» **WHAT YOU WILL DO**
In the essay below on neuroscience and moral judgment, shorten the paragraph that begins "Research has shown" to one sentence that keeps its main facts.

» **DOCUMENT PASSAGE**
******************************

Neuroscience can explain some things, but not others. Among its
more conspicuous limitations is its inability to explain moral judgment.
In effect, it’s an old story, dating to David Hume. Every
philosopher knows Hume’s argument: science can describe what is; ethics tells
us what we should do.
Science can tell you what happens when you shoot a bullet
into the wall. It can tell you what happens when you shoot a bullet into
someone’s head. It does not tell you whether you should do the one or the other.
If you are thinking that it is wrong to shoot people in the
head, what should you do when someone is coming at you with an axe?
Recently, philosopher Thomas Nagel raised these issues, and many
more, in a review of Joshua Greene’s new book: Moral Tribes: Emotion, Reason, and the Gap between Us and Them.
Nagel is an eminent philosopher; he is emeritus at New York
University. Greene is an associate professor of psychology at Harvard.
One is tempted to call it a clash of the academic titans.
It begins with an analysis of what is called the footbridge
or trolley dilemma:
The
footbridge dilemma: A runaway trolley is headed for five railway workmen who
will be killed if it proceeds on its present course. You are standing on a
footbridge spanning the tracks, in between the oncoming trolley and the five
people. Standing next to you is a 300-pound man. The only way to save the five
people is to push him off the footbridge and onto the tracks below. The man
will die as a result, but his body will stop the trolley. (You are only half
his size and would not stop the trolley if you yourself jumped in front of it.)
The switch dilemma: A runaway trolley is
headed for five workmen who will be killed if nothing is done. You can save
these five people by hitting a switch that will turn the trolley onto a
sidetrack. Unfortunately there is a single workman on the sidetrack who will be
killed if you hit the switch.
Research has shown that more people will hit the switch than
will throw the 300-pound man on the tracks. Apparently, this demonstrates that
the brain indulges in two kinds of moral reasoning, deriving from different
neural systems.
Sometimes we use reason; sometimes we act out of emotion.
Such is the conclusion that neuroscientists have reached.
We ought to recognize that these situations are both
fictions. How does your response change when the 300 pound man is a stranger
and the people on the track are members of your family? Or, vice versa.

******************************

» **GIVEN MATERIAL**
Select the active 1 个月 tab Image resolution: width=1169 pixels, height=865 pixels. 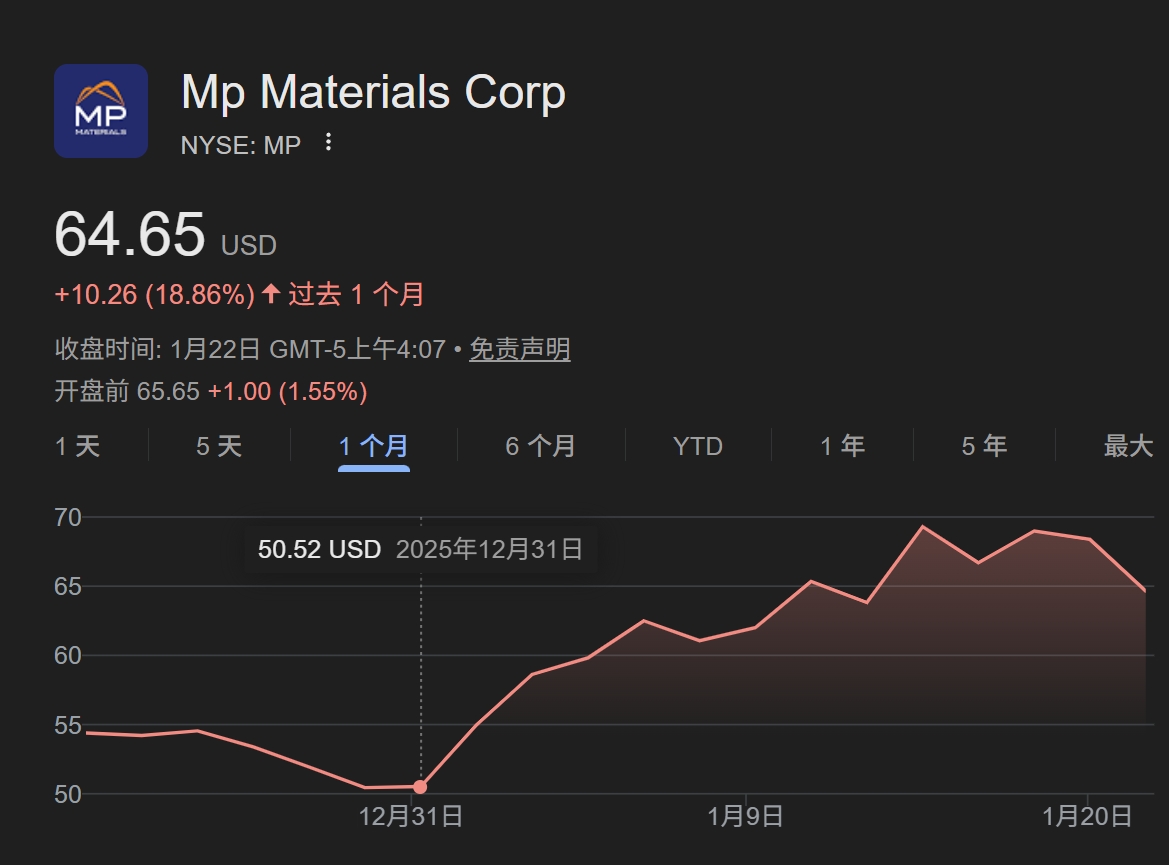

******************************

» **THE RESULT**
Research finds that more people will hit the switch than will throw the 300-pound man onto the tracks, which apparently shows that the brain uses two kinds of moral reasoning arising from different neural systems.